Regulation

SEC Eases Eligibility Rules For Alternative Investments Like Venture Capital, Hedge Funds

SEC Eases Eligibility Rules For Alt Investments

The Securities and Exchange Commission (SEC) on Wednesday (Aug. 26) made it easier for rank-and-file investors to take the risk – and potentially reap the rewards – of alternative investments, such as venture capital and hedge funds.

The Commission, by a 3-2 vote, redefined the term "accredited investor" to remove the requirement that managers of certain high-risk funds only accept capital from investors with assets of $1 million or more.

SEC Chairman Jay Clayton said in a prepared statement accompanying the vote: "The Commission’s use of income or wealth as the exclusive proxy for an individual’s financial sophistication and ability to assess and bear risk has long been unsatisfactory. Individual investors who do not meet the wealth tests, but who clearly are financially sophisticated enough to understand the risks of participating in unregistered offerings, are denied the opportunity to invest in our private markets. For example, using only a binary test for wealth disadvantages otherwise financially sophisticated Americans living in lower income/cost-of-living areas."

Later in his statement, Clayton added that the criteria include "as an alternative to the wealth test … certain professional certifications and designations and other credentials from accredited educational institutions."

"There is no doubt persons who have successfully obtained these certifications – and maintained them in good standing – are sufficiently financially sophisticated to participate in the private markets," he said.

Commissioner Hester M. Peirce said in her own statement: "Why shouldn’t mom-and-pop retail investors be allowed to invest in private offerings? Why should I, as a regulator, decide what other Americans do with their money? The alleged justification is investor protection: People can’t lose their money on investments if they aren’t allowed to invest. Yes, that is true, but where does that principle take us? Someone who does not invest at all will not lose any money on investments. She will, however, lose. She will lose the opportunity to see her money grow more than it could sitting in a bank account. She will lose the opportunity to be part of enterprises that she believes will transform society. And she will lose her right to make decisions for herself."
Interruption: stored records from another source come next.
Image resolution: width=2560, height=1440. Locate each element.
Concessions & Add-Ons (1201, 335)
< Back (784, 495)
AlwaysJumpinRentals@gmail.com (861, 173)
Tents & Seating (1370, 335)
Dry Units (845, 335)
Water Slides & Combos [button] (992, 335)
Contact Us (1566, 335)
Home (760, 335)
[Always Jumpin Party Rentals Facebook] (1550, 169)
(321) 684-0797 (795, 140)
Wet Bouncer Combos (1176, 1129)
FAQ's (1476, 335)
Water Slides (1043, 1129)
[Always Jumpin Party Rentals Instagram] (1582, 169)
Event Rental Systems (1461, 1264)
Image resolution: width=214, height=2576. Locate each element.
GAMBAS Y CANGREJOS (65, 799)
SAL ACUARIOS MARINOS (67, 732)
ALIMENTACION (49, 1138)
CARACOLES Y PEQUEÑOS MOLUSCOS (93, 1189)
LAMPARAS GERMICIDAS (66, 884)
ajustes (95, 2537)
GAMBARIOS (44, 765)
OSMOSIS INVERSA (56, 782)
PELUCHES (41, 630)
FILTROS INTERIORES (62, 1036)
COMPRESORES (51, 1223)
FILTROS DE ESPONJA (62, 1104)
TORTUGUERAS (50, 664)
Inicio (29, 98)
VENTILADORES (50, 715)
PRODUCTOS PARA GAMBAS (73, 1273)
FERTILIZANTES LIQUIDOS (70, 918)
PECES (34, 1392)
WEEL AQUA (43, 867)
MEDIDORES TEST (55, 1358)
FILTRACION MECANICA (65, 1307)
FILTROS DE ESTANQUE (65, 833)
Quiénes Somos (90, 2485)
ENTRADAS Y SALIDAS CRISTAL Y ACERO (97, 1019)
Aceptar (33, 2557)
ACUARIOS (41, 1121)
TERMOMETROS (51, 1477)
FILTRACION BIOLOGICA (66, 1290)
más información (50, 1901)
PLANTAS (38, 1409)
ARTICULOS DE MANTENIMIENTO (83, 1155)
In a joint statement opposing the specifics of the change to the accredited investor rules, Commissioners Allison Herren Lee and Caroline Crenshaw wrote: "The accredited investor definition is the single most important investor protection in the private market. Today’s amendments purport to ‘update’ that definition while leaving in place 38-year-old wealth thresholds, declining to index the thresholds to inflation, and declining to provide economic analysis to show how the failure to index will affect American investors — the bulk of whom are seniors — going forward.

"With its actions today, the Commission continues a steady expansion of the private market, affording issuers of unregistered securities access to more and more investors without due regard for the risks they face, and without sufficient data or analysis to ensure that our policy choices are grounded in fact rather than supposition."

In the wake of COVID-19, the SEC altered other regulations to temporarily allow the crowdfunding of established small business.